Methods: Participants consisted of 46 children with HFASD (38 male) evaluated through a hospital-based neuropsychology service on two occasions separated by at least six months (M=3.24 years, SD=1.46 years). Complete data on the Vineland Adaptive Behavior Scales (VABS) and Behavior Rating Inventory of Executive Function (BRIEF) were available at both time points. Participants ranged in age from 3 to 16 years at the first assessment (M=8.41, SD=2.83), and received a score of at least 70 on either verbal or performance IQ (full scale IQ M=102.08, SD=21.54). Reliable change indices (RCI) were calculated for composite and domain scores on the VABS for each participant. Clinically significant improvement or deterioration was based on the 95% confidence interval. A multiple regression analysis was conducted to determine whether global executive functioning at time 1, measured by the BRIEF, predicted change in adaptive behavior after accounting for baseline adaptive behavior and full scale IQ. 

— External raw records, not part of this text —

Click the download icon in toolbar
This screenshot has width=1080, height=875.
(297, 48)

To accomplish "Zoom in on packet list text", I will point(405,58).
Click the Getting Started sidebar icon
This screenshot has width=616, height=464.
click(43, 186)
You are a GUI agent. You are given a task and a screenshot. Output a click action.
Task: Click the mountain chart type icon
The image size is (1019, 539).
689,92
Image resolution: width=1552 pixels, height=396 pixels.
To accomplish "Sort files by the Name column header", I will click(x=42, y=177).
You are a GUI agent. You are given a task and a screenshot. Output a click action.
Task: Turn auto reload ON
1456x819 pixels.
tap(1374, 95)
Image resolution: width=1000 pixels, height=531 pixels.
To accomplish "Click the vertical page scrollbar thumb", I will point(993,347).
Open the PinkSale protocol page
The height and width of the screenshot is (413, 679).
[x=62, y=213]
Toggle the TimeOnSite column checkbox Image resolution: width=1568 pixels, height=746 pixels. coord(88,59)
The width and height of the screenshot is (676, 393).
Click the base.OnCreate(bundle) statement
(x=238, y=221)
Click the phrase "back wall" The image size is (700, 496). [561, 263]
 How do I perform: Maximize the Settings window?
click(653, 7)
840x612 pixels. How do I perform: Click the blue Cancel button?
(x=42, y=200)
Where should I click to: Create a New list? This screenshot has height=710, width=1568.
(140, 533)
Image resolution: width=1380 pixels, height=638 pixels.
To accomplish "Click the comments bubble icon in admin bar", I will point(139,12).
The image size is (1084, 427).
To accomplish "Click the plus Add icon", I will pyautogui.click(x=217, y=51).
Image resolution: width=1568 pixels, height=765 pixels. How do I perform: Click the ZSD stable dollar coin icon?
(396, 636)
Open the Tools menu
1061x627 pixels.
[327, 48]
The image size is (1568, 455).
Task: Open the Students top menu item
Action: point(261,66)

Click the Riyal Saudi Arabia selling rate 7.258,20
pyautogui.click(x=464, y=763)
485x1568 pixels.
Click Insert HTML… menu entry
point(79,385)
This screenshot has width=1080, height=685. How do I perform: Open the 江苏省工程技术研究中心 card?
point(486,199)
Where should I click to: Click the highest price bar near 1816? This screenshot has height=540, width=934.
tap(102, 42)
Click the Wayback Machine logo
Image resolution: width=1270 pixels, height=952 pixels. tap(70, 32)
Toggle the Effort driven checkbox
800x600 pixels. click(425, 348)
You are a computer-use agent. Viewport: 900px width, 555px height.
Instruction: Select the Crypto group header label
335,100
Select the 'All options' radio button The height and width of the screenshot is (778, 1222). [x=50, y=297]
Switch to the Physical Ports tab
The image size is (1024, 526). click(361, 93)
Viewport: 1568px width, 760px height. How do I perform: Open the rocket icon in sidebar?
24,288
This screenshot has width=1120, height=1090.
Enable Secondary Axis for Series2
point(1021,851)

Results: RCI results indicated 11 participants improved, 7 participants deteriorated, and 23 participants did not change in their standard scores. When participants were divided into two groups based on RCI improvement, no significant differences were found between participants who improved and those who did not improve in regards to age, gender, IQ, or executive function. However, results from the regression model indicated time one VABS Composite score (ß=-0.80, t(34)= -4.86, p<.001), time one BRIEF global score (ß= -0.33, t(34)=-2.05, p<.05), and full scale IQ score (ß=0.36, t(34)=2.65, p<.05) explained 42.2 percent of the variance in the VABS Composite change score (F(3,34)=8.26, p<.001).

Conclusions: In the first longitudinal investigation of adaptive functioning in children with HFASD, we found that approximately one quarter of the participants demonstrated growth in standardized VABS scores over time and that executive function abilities, intelligence, and baseline adaptive skill level were all predictive of positive change. These findings have implications for the importance of targeting adaptive skills, and executive functions that contribute to them, in children with HFASD.D.